# Start of Provided material

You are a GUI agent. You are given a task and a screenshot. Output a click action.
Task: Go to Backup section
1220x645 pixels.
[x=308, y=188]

# End of Provided material
# Start of Provided material

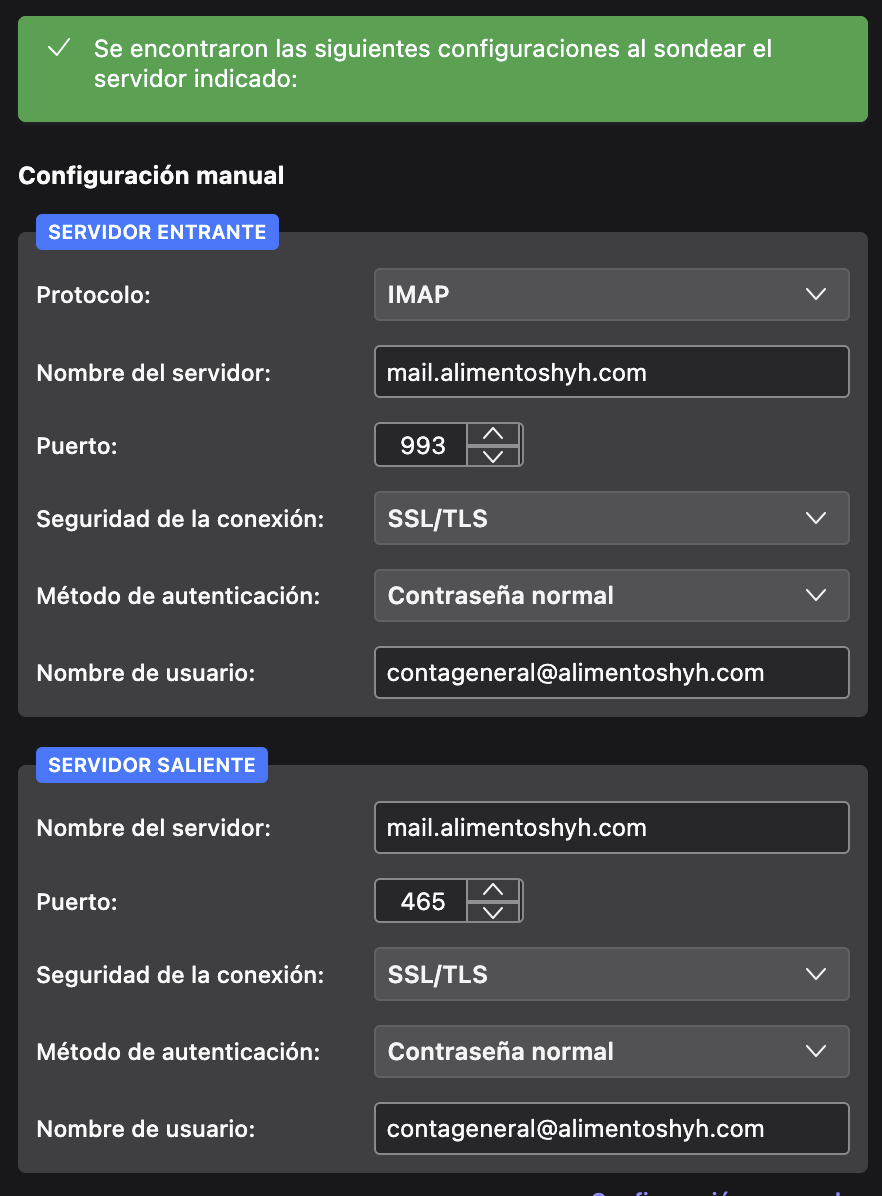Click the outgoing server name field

# End of Provided material
# Start of Provided material

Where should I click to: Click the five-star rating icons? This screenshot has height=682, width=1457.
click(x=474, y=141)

# End of Provided material

Reproduce the entries starting with the line containing "You are a GUI" and going on through the line containing "[x=308, y=188]", both included, with the requests left intact. Offset every coordinate in the answers by -137.

> Solution to this exercise
You are a GUI agent. You are given a task and a screenshot. Output a click action.
Task: Go to Backup section
1220x645 pixels.
[x=171, y=51]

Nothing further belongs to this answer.